#### 文書の抜粋

また、@shiracamus(しらかみゅ)さんからコメントにて、サンプルコード付きでご教示いただいております! 是非、こちらもご覧ください!
グローバル変数もクラス変数と同様、どこにでも記載できます。(イラストの青・赤・黃(濃淡含む)エリア)
では、サンプルコードでグローバル変数について確認していきましょう!
▼一口毎にカロリーが加算されて、ご飯の総量が減るサンプルコード
public class App {
public static void main(String[] args) throws Exception {
Dinner firstBite = new Dinner("一口目");
Dinner.calorie += 1.5;
Meal.foodAmount -= 0.2; //MealクラスのfoodAmountへ直接アクセス
Dinner secondBite = new Dinner("二口目");
Dinner.calorie += 2.2;
Meal.foodAmount -= 0.4; //MealクラスのfoodAmountへ直接アクセス
System.out.println(firstBite.appetizer);
System.out.println(secondBite.appetizer);
System.out.println("calorie:" + Dinner.calorie);
System.out.println("foodAmount:" + Meal.foodAmount); //MealクラスのfoodAmountへ直接アクセス
}
}
public class Dinner {
public String appetizer;
static double calorie;
public Dinner(String bite){
this.appetizer = bite;
}
}
public class Meal {
public static double foodAmount = 10.0; //どこからでもアクセス可能
}
一口目
二口目
calorie:3.7
foodAmount:9.4
Dinnerクラスのフィールド変数(appetizer)にアクセスするには、インスタンスを生成して、生成したインスタンスを経由する必要がありましたが、public staticを付けたfoodAmountへは、クラス名を使って直接アクセスすることができます。(メインメソッドもstaticメソッドですからね!)

########
#### 手元の記録

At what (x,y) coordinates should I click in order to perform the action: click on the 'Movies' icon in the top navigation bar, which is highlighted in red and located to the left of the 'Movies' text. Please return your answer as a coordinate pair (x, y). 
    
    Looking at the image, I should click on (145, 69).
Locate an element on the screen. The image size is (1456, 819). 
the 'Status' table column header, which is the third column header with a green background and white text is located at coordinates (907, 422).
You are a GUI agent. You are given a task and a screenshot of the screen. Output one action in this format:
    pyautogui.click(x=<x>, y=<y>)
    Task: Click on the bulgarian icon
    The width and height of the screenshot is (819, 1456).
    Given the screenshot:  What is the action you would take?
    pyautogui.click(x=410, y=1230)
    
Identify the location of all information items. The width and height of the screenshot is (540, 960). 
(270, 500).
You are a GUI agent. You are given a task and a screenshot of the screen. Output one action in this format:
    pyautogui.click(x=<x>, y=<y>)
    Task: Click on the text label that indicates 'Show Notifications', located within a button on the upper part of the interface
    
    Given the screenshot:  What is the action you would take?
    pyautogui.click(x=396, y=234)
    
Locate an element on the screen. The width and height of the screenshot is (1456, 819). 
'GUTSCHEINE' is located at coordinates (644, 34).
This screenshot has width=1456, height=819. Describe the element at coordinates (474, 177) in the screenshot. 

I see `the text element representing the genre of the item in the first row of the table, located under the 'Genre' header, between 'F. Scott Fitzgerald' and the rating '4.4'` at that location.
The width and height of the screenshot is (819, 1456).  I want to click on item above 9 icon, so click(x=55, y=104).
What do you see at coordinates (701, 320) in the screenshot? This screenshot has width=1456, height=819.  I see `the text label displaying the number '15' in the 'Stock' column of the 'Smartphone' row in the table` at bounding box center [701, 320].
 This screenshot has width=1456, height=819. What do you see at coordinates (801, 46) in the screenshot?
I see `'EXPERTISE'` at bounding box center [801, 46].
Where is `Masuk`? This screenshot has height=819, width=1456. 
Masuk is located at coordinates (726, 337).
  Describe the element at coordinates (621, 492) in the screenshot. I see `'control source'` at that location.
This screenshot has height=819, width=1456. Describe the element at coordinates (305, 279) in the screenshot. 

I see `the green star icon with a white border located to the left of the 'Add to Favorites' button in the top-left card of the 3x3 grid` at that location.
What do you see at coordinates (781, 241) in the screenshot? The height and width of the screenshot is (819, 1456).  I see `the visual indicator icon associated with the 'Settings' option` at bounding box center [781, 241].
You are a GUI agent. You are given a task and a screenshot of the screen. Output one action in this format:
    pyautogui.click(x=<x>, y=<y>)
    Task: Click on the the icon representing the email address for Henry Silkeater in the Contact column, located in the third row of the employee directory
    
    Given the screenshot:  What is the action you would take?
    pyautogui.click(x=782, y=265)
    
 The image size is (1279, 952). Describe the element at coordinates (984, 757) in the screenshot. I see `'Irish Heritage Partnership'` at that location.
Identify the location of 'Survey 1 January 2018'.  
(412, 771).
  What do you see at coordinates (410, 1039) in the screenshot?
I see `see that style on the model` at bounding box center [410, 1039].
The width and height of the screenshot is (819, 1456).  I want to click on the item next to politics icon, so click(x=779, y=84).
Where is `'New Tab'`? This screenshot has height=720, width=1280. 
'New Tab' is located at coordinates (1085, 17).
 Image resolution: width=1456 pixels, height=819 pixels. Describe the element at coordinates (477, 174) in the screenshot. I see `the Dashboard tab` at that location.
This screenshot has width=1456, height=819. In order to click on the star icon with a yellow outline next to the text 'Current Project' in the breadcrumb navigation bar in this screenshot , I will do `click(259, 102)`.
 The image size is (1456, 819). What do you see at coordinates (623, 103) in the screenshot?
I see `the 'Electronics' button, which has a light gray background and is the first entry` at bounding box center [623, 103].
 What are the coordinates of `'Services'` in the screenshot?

########

### やること
(a) グローバル変数の文章から、「また、@shiracamus」を含むところを書き出しにして、「では、サンプルコードでグローバル変数について確認していきましょう!」まで写し取って抜き出してください。
(b) グローバル変数の文章にある「では、サンプルコードでグローバル変数について確認していきましょう!」という一文を英語に訳してください。
記録はグローバル変数の文章とは別の資料です。

### 答え
(a)
また、@shiracamus(しらかみゅ)さんからコメントにて、サンプルコード付きでご教示いただいております! 是非、こちらもご覧ください!
グローバル変数もクラス変数と同様、どこにでも記載できます。(イラストの青・赤・黃(濃淡含む)エリア)
では、サンプルコードでグローバル変数について確認していきましょう!

(b) Now, let's take a look at global variables using some sample code!